Extracted information -
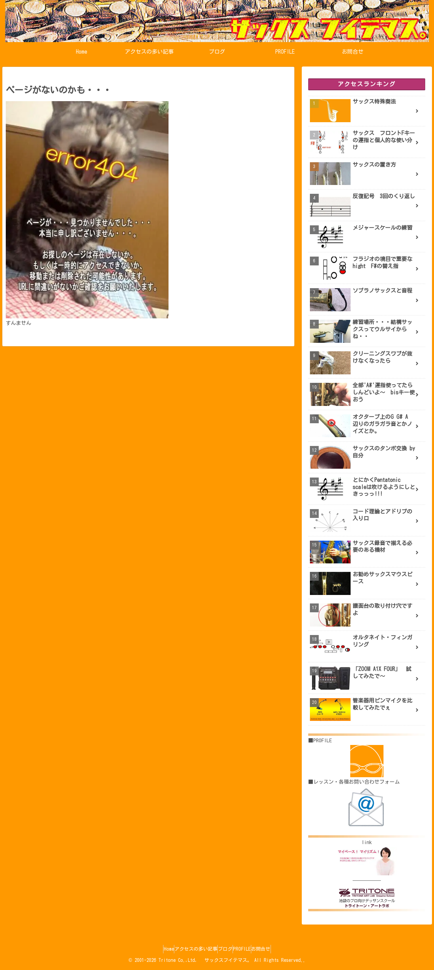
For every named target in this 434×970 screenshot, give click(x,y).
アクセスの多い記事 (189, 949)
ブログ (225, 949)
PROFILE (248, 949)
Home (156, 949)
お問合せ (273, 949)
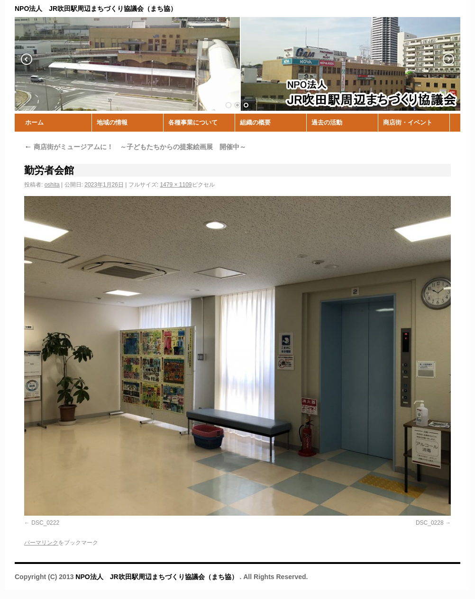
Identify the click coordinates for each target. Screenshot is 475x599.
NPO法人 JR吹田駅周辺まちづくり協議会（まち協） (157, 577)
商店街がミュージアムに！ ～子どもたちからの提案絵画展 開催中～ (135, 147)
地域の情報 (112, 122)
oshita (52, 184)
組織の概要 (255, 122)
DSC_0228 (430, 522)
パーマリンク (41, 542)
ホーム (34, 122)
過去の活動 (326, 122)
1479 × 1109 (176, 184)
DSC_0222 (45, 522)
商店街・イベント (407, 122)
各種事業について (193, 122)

* * *

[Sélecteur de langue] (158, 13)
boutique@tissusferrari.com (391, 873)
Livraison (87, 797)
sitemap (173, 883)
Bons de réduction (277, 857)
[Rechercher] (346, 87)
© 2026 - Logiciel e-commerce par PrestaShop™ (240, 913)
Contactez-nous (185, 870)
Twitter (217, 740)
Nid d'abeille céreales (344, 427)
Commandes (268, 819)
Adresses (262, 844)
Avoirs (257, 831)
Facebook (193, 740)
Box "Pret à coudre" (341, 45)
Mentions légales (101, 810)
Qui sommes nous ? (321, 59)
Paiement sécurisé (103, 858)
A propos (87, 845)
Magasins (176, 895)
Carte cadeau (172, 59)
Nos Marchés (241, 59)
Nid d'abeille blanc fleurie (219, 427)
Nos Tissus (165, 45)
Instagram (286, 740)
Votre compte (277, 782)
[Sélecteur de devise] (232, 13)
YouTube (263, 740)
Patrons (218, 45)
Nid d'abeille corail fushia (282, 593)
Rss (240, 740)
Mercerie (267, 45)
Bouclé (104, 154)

Task to complete - Copy out the records above exactly, starting at the line containing "ブログ (225, 949)" and ending at the line containing "oshita (52, 184)", with both of those lines included. Omit the pictures from your copy.

Result of this task -
ブログ (225, 949)
PROFILE (248, 949)
Home (156, 949)
お問合せ (273, 949)
Identify the click coordinates for each target. Screenshot is 475x599.
NPO法人 JR吹田駅周辺まちづくり協議会（まち協） (157, 577)
商店街がミュージアムに！ ～子どもたちからの提案絵画展 開催中～ (135, 147)
地域の情報 (112, 122)
oshita (52, 184)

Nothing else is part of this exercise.